• **What you should do**: Set down exactly, from the records below, the line with "Task: Click the watermelon emoji beside Lotus" through the line with "Image resolution: width=735", and nothing else.

--- Supplied information ---

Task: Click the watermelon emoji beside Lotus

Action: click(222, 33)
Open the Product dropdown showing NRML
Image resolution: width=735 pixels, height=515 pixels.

---
--- Supplied information ---

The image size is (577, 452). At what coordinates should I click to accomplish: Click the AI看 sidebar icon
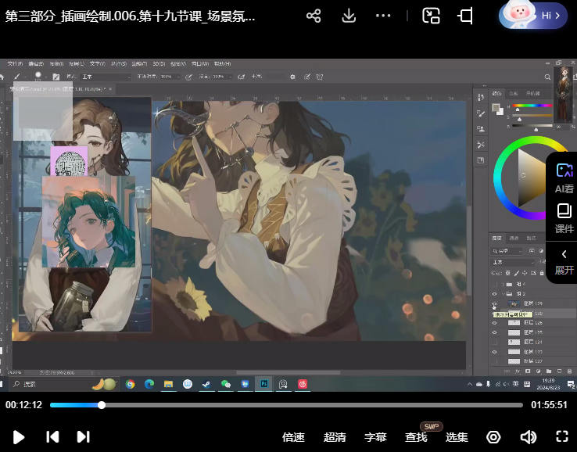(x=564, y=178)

---
--- Supplied information ---

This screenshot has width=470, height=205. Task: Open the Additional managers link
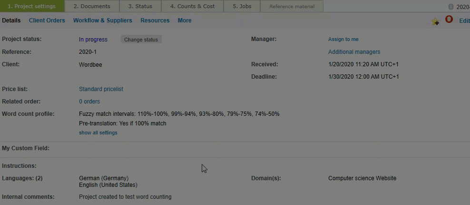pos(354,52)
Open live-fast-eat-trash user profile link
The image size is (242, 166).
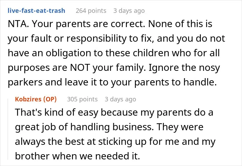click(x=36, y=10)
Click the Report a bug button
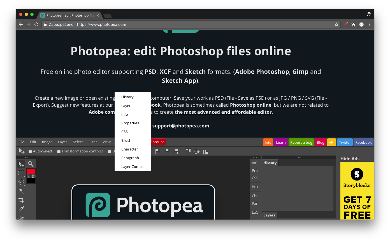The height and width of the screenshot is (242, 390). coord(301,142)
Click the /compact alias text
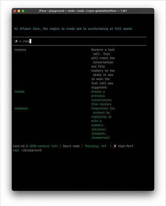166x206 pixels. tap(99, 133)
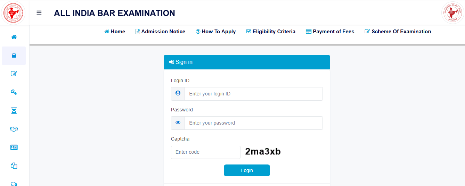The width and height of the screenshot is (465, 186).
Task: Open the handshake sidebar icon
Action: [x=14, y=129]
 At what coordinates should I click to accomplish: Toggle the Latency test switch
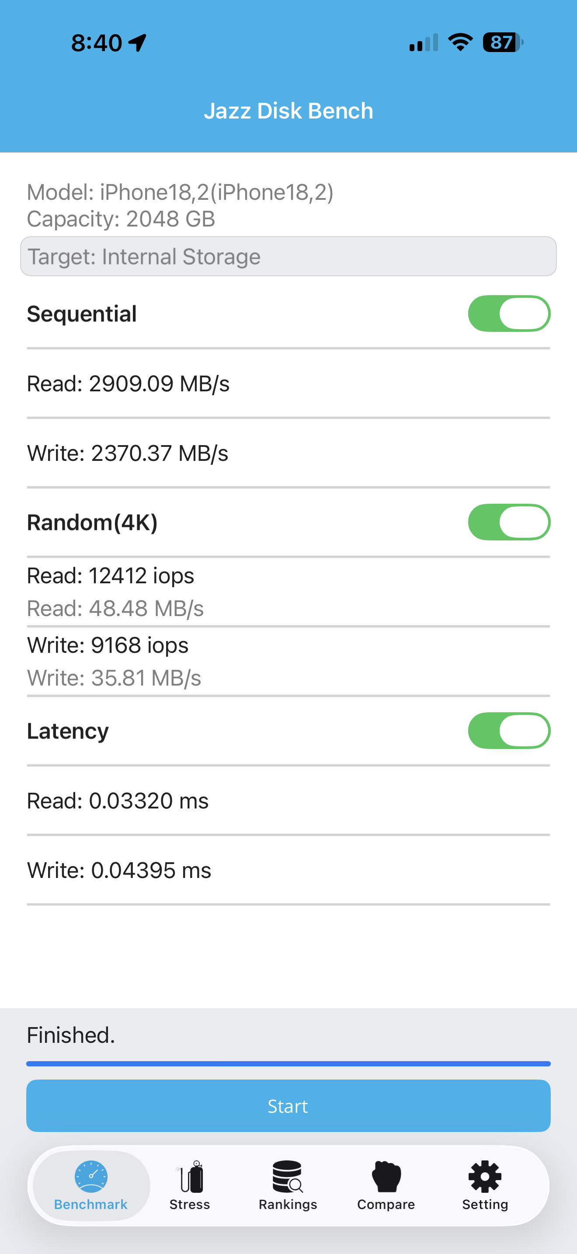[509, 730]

---

• **Finished task**:
Task: Click the watermelon emoji beside Lotus

Action: click(222, 33)
Open the Product dropdown showing NRML
Image resolution: width=735 pixels, height=515 pixels.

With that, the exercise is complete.